- Your instructions: Scan the entries below, and for each line that includes the word "panel", make a copy.

============================================================

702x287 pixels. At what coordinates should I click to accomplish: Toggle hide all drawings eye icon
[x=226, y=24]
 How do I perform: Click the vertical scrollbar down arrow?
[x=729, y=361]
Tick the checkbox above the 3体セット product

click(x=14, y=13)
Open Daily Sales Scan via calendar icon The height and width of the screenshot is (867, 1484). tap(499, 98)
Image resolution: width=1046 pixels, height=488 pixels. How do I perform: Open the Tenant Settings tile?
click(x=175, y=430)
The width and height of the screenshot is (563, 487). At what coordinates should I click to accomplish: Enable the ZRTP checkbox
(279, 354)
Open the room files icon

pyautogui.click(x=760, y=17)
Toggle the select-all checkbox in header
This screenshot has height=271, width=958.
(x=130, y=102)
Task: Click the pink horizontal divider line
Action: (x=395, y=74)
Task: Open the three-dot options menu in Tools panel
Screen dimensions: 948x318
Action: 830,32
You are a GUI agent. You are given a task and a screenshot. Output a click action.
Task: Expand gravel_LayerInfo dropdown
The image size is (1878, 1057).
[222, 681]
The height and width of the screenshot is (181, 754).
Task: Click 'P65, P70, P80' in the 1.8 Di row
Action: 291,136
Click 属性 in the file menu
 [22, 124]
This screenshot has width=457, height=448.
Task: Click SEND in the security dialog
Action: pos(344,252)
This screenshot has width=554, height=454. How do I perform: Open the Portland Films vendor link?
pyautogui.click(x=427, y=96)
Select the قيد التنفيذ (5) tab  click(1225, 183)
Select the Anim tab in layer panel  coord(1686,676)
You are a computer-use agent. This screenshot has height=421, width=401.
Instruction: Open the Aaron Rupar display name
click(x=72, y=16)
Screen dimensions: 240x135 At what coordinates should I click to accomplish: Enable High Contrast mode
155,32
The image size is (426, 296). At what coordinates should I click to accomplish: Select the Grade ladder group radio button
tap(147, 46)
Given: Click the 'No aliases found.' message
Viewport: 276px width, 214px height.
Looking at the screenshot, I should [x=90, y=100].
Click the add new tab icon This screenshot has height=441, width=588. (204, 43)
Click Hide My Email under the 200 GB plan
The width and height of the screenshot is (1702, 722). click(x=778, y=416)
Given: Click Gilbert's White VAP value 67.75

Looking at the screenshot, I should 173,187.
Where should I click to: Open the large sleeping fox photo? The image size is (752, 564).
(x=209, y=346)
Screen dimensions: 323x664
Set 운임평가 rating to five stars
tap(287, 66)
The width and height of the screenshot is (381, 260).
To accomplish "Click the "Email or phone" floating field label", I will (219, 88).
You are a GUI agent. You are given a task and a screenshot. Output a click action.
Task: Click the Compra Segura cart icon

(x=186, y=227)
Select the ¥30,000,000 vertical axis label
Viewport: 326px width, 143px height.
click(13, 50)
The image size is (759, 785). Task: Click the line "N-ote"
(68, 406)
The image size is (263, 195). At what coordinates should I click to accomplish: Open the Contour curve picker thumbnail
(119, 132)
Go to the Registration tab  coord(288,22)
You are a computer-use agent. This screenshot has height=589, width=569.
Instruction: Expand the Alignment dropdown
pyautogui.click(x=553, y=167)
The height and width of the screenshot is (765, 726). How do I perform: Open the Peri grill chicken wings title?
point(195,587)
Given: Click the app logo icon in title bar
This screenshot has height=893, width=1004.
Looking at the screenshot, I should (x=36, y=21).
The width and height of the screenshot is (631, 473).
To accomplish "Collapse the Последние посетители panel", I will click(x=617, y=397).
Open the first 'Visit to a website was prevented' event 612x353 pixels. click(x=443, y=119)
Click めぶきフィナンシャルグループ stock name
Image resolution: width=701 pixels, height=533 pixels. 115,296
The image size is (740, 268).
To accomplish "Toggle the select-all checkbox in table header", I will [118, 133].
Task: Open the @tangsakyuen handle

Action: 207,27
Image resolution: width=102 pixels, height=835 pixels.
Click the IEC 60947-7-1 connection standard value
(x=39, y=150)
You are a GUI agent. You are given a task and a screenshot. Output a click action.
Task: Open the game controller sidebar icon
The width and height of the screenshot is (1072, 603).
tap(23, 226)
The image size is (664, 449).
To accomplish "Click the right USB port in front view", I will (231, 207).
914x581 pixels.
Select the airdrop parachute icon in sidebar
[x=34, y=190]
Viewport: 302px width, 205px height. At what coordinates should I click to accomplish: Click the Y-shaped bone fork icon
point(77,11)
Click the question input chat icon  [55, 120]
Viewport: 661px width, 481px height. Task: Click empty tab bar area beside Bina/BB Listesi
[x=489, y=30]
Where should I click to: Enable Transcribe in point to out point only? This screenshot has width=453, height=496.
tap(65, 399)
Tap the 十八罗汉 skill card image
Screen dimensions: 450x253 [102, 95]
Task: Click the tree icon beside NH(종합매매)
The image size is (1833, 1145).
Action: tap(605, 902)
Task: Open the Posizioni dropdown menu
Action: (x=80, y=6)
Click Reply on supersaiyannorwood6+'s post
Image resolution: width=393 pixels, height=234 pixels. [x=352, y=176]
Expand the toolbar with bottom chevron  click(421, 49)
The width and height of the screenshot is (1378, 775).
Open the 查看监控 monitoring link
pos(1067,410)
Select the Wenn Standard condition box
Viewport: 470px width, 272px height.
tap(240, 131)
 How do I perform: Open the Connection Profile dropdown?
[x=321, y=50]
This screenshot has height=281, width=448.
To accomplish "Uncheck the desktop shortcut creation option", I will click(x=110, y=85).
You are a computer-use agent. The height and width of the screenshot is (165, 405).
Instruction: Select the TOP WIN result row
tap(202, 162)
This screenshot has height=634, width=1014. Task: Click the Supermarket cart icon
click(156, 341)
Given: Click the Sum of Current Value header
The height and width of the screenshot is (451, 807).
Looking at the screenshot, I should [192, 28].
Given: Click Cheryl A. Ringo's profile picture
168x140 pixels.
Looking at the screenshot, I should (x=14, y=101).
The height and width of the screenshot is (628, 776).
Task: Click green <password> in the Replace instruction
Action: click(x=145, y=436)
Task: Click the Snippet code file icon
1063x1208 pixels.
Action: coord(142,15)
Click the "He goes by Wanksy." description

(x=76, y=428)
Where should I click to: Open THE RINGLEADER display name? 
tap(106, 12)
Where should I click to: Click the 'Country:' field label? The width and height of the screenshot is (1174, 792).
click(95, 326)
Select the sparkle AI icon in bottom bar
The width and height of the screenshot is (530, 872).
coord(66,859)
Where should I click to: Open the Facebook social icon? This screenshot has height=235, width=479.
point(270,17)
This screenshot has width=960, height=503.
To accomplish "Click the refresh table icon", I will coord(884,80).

============================================================

- Answer area:
Task: Open the three-dot options menu in Tools panel
Select the Anim tab in layer panel  coord(1686,676)
To accomplish "Collapse the Последние посетители panel", I will click(x=617, y=397).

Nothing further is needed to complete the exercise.